Not all international partners are in favour of an all inclusive approach. Some say that Abdul Wahid have missed all opportunities to sign and should be penalized by exclusion from the benefits of the agreement and by sanctions. It is a reaction based on feelings of offence and annoyance. It is short-sighted and counter productive. Only one week before the agreement was reached Abdul Wahid hesitated whether he should sign while Minnie Minawi declared himself to be all out against. During that week the tables were turned. From the USA Zoellick and from the UK Hillary Benn came to the rescue of the agreement and were able to persuade Minnie Minawi that he should sign. Contrary to what some commentators have argued Minnie Minawi was not forced to do so. He took his own decision, under pressure, but in freedom, the same freedom that brought Abdul Wahid to his refusal. However, what the international facilitators had not understood was that the non-signing by the one party was a function of the signing by the other.
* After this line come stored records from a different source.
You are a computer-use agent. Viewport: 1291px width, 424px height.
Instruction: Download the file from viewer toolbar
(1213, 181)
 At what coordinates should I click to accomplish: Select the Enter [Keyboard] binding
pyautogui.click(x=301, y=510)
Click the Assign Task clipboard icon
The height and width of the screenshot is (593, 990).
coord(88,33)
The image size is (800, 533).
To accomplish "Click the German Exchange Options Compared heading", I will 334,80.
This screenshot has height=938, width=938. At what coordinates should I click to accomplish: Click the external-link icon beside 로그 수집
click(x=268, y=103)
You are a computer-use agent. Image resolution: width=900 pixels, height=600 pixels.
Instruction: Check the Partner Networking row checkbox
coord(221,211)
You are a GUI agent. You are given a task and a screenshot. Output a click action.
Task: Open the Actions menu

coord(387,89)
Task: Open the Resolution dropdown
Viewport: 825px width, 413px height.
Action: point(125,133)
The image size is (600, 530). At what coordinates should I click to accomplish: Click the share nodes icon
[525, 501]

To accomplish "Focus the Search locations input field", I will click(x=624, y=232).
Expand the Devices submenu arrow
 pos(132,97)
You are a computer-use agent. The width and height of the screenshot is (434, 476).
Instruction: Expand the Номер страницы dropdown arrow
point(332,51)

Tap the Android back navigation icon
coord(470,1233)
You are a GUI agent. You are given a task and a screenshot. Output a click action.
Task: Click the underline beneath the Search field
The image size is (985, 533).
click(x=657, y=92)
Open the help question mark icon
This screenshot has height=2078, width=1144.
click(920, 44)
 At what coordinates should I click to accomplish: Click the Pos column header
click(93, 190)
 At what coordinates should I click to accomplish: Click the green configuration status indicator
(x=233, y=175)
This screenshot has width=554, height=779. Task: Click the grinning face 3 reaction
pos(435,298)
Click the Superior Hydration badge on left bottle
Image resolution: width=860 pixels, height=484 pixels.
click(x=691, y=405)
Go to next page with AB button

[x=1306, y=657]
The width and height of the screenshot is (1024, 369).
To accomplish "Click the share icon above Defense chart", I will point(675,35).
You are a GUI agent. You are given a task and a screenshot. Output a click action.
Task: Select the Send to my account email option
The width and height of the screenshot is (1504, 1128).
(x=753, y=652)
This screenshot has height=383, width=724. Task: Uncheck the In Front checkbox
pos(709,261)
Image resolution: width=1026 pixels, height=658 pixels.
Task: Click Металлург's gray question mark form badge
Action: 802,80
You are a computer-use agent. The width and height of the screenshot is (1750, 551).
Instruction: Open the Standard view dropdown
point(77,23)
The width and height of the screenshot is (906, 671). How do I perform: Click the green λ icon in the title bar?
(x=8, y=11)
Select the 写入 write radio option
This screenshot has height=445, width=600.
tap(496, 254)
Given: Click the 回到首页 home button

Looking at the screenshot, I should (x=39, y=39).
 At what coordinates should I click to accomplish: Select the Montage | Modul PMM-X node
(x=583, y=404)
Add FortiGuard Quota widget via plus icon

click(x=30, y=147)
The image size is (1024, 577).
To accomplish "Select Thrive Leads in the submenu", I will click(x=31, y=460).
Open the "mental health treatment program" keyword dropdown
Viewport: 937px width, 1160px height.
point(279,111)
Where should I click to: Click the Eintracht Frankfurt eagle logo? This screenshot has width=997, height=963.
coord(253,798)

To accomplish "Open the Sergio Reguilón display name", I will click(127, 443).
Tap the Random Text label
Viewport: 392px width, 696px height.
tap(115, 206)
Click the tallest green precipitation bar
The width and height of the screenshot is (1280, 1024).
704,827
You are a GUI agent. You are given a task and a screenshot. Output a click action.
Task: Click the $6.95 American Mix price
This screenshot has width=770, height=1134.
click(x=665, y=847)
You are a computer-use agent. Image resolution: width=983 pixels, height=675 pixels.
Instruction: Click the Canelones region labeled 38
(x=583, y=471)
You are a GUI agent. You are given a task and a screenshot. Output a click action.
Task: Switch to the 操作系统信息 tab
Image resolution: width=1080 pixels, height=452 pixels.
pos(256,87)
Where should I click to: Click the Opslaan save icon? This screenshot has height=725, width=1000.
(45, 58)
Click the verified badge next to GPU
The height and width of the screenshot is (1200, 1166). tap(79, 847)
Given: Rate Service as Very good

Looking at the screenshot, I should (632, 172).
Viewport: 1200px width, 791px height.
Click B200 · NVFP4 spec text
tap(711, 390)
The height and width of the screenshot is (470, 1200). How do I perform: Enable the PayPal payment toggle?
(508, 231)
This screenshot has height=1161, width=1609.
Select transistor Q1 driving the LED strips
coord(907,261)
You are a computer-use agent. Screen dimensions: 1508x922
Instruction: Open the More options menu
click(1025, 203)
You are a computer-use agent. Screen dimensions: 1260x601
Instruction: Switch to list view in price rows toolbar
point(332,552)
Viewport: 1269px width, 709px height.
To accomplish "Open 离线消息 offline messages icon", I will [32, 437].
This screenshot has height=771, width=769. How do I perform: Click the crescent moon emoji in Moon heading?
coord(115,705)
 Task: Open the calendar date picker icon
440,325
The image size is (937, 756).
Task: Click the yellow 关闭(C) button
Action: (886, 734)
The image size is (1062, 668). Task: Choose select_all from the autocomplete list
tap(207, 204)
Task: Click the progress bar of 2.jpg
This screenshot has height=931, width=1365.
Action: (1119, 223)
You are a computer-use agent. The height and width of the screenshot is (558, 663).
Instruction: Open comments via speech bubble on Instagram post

Configurations within Darfur - identity considerations, tribal motives, historical grounds and power rationale - turned out to be more decisive than the relations with Khartoum. It would have been better if Abdul Wahid would have been persuaded to sign, even knowing that this would stiffen Minnie Minawi in his initial rejection.

This situation can not be reversed. The miscalculation of Abuja can not be undone by another mistake: exchanging Minnie Minawi for Abdul Wahid. It would result in the resumption of hostilities, civilian deaths, displacement, and human rights violations. This is no option. However, sticking to the position of Abuja, for which international mediators, facilitators and observers share the responsibility with the parties, is no option either. The flaw which has been built in the agreement has to be mended.

It is high time. In Darfur the people who are the victims of the war turn against the DPA. Those who are on the side of the government and of the tribes and militia which were responsible for the killings and the atrocities welcome the DPA. If the constituency of Abdul Wahid is not being brought behind the DPA, and if the UN is seen as working together with the government and with Minnie Minawi only, the UN risks to be seen as favoring the wrong side of the conflict.

A transition towards a UN peace keeping force is the third priority in a strategy to save the DPA. Without an effective UN peace force the security of the displaced people and other victims of the war can not be guaranteed. The AU peace force has done a good job but it is too weak. Without such a transition the government will continue to set the conditions for the implementation of the DPA on the ground. A transition towards a UN peace force will only be successful if it can reverse the present conditions of non-implementation and exclusion. That would require a unified approach and a unified command in the humanitarian, civilian, military as well as political sphere.

As I said: it is high time. However, we do need also some time to reflect in order to choose the right approach and to get consensus. A couple of days ago we were given some time. We did not ask for it. On the contrary, we got it against our wish. An official joint high level delegation of the UN and the AU which had come to Khartoum in order to discuss the role of the two organisations in the implementation of the DPA was told by President Bashir that he would not agree with a transition towards a UN peace keeping force in Darfur. “This is final”, he said and he repeated these words several times. It is a set back for the people in Darfur. But I do not believe that it is final. What is final will be dictated by the situation on the ground.